10. Oktober

Spät ins Bett, wieder mal Moskitos. Schlafe dann aber doch noch ein. Am Morgen Verabschiedung von Barry. Wieder allein. Viel Verkehr, immer wärmer. In den Pausen gehe ich z. T. total verschwitzt in vollklimatisierte Supermärkte. Danach wieder in die Backofenhitze. Mein Hals beginnt zu kratzen. Auf dem Rad läuft bei mir das Wasser. Oben – zum Mund – rein, am ganzen Körper als Schweiß wieder raus. In der Mittagshitze wird es mir zu extrem: Rein in einen (klimatisierten) Einkaufstempel. Mein Rad wird von der Security bewacht. Ich esse gemütlich, kaufe genügend Getränke ein und nutze das Internet. Einige lachen – über meine hier wohl wirklich unpassenden Radklamotten. Weiter in der Hitze. Als am Abend die Sonne tiefer sinkt, bekommt das Leben wieder mehr Qualität. Die freundlichen Rufe der Einheimischen sind mir nun keine Last mehr, sondern ich beantworte sie wieder mit Freude – lächeln, winken. Auch die Landschaft nehme ich wieder richtig wahr: Unzählige, kilometerlange ölbaum – und Kautschukplantagen (optisch durchaus auch reizvoll, ökologisch aber weniger wertvoll; vor ein paar Jahren herrschte hier noch das üppige Grün des Regenwaldes vor.), mehr oder weniger geschäftige (Klein- )Städte sowie Märkte und Shops liegen am Weg. Viele malerische Flüsse mit idyllisch anmutenden Fischerbooten sind zu überqueren.
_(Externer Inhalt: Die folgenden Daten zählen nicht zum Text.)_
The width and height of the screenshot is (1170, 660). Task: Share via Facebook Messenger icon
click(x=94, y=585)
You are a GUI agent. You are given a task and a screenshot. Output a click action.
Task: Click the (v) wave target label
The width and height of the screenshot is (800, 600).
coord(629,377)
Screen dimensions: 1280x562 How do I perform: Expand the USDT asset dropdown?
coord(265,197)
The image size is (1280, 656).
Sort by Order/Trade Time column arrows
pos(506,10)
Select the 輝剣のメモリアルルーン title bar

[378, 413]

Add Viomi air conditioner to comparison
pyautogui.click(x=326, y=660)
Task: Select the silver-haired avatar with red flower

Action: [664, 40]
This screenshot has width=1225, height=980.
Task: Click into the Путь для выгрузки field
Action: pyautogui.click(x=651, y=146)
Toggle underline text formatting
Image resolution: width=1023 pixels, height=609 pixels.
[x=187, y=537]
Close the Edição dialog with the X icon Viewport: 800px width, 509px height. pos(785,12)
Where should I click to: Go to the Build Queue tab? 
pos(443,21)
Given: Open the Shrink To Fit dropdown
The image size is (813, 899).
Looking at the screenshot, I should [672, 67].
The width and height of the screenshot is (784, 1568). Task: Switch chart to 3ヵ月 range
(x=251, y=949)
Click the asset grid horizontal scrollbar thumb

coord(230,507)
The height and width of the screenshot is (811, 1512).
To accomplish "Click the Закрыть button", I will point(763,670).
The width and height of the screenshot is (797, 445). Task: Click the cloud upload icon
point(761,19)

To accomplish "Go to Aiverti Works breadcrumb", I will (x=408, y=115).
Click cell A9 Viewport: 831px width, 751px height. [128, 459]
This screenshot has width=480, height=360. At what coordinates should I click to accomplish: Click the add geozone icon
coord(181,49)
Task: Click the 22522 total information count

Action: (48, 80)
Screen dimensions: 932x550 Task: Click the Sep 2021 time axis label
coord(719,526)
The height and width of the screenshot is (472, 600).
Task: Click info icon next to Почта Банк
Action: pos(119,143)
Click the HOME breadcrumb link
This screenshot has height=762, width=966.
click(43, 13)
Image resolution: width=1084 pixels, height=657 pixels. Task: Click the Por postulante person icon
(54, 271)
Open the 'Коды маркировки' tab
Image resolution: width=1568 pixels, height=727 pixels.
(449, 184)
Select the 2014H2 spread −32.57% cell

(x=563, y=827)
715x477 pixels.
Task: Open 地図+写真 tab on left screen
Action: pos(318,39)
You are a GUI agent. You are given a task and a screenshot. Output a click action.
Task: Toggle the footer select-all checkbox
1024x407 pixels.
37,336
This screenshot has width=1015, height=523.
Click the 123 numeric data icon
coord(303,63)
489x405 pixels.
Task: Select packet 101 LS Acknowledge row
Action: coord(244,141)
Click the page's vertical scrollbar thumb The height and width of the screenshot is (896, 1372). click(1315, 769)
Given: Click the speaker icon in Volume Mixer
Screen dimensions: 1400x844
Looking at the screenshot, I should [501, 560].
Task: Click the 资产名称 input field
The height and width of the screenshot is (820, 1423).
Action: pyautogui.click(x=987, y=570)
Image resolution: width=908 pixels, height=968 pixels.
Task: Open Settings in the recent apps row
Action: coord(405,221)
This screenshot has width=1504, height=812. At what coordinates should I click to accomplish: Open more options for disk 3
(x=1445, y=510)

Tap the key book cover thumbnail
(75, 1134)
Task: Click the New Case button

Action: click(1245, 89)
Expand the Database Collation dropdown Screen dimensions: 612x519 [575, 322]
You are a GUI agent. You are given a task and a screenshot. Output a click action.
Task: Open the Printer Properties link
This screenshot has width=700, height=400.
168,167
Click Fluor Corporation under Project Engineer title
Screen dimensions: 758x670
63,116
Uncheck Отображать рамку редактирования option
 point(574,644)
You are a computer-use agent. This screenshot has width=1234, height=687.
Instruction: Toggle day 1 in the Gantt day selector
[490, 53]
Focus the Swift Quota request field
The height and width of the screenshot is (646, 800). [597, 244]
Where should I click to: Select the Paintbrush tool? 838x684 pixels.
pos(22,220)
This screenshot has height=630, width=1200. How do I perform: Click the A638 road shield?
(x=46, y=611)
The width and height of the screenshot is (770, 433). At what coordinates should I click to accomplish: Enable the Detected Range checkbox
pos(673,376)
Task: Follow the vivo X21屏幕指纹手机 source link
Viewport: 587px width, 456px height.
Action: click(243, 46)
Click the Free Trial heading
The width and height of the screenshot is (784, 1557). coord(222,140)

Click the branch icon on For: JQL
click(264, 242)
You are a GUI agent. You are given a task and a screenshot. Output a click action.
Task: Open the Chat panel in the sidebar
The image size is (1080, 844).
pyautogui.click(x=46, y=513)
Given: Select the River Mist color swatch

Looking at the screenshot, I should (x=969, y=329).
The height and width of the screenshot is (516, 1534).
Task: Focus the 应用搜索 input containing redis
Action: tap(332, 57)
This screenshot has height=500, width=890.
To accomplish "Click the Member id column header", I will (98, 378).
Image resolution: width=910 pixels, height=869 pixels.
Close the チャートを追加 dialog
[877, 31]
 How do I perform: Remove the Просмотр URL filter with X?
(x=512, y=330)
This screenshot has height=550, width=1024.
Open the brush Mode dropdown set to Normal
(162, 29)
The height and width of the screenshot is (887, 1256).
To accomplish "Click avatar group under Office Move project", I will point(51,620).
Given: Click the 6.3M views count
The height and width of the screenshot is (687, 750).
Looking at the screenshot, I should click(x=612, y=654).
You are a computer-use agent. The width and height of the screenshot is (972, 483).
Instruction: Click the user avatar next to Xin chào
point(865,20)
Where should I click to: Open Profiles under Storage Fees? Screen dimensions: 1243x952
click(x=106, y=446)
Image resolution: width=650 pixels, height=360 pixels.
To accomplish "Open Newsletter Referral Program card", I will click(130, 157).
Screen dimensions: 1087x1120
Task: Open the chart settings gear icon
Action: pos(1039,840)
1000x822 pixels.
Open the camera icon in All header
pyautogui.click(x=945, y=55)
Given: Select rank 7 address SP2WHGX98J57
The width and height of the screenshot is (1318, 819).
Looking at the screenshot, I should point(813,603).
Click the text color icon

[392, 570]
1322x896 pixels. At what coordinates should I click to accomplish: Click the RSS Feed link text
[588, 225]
Mal wieder pünktlich zum Einbruch der Dunkelheit erreiche ich mein heutiges Etappenziel, Pontian Kechil. Gleich ein Hotelzimmer gefunden. Die Preise sind nun eben wieder doppelt so hoch, ich kann mir nichts mehr mit Barry teilen. Abendessen. Müde. Mir fehlt das allabendliche Gespräch mit Barry, in dem wir uns entweder über die gemeinsam zurückgelegte Etappe gefreut haben oder unsere Erfahrungen über den Tag austauschten.